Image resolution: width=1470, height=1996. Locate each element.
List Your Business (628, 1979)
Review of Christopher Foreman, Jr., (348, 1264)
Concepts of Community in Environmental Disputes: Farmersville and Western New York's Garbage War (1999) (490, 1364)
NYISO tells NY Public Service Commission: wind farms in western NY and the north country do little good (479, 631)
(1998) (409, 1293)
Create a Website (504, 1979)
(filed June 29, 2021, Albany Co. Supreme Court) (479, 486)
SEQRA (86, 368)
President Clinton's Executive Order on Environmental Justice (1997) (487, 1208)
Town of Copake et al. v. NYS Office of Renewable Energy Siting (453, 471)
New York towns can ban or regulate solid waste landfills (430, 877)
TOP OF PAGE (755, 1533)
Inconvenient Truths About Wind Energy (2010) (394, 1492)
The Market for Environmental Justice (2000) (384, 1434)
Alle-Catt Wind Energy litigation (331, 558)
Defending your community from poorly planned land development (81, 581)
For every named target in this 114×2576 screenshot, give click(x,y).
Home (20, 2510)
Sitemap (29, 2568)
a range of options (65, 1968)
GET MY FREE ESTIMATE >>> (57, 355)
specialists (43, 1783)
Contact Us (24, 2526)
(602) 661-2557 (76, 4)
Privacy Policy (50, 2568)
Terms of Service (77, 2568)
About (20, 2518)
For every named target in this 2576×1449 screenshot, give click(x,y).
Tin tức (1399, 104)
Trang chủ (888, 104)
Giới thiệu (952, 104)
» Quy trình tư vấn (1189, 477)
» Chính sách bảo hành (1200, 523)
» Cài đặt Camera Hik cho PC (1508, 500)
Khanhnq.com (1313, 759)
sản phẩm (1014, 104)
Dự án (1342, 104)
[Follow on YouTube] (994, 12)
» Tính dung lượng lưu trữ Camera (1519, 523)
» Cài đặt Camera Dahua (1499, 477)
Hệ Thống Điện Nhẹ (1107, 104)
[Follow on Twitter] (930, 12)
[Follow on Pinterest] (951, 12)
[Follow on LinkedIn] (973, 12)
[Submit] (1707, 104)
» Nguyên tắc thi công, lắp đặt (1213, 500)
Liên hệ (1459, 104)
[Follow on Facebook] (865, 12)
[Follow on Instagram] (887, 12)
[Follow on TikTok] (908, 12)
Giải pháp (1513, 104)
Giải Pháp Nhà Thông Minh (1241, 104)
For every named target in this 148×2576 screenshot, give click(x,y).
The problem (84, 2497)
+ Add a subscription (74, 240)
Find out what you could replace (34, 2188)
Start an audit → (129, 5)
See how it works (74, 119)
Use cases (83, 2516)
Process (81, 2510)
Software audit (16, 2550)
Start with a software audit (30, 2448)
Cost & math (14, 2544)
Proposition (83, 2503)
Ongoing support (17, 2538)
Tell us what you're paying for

■ WHAT TO WORK ON
Could you transcribe the entries exactly, from the first line through the line containing "Privacy Policy (50, 2568)", and give nothing more?

■ EXERCISE ANSWER
Image resolution: width=1470, height=1996. Locate each element.
List Your Business (628, 1979)
Review of Christopher Foreman, Jr., (348, 1264)
Concepts of Community in Environmental Disputes: Farmersville and Western New York's Garbage War (1999) (490, 1364)
NYISO tells NY Public Service Commission: wind farms in western NY and the north country do little good (479, 631)
(1998) (409, 1293)
Create a Website (504, 1979)
(filed June 29, 2021, Albany Co. Supreme Court) (479, 486)
SEQRA (86, 368)
President Clinton's Executive Order on Environmental Justice (1997) (487, 1208)
Town of Copake et al. v. NYS Office of Renewable Energy Siting (453, 471)
New York towns can ban or regulate solid waste landfills (430, 877)
TOP OF PAGE (755, 1533)
Inconvenient Truths About Wind Energy (2010) (394, 1492)
The Market for Environmental Justice (2000) (384, 1434)
Alle-Catt Wind Energy litigation (331, 558)
Defending your community from poorly planned land development (81, 581)
For every named target in this 114×2576 screenshot, give click(x,y).
Home (20, 2510)
Sitemap (29, 2568)
a range of options (65, 1968)
GET MY FREE ESTIMATE >>> (57, 355)
specialists (43, 1783)
Contact Us (24, 2526)
(602) 661-2557 (76, 4)
Privacy Policy (50, 2568)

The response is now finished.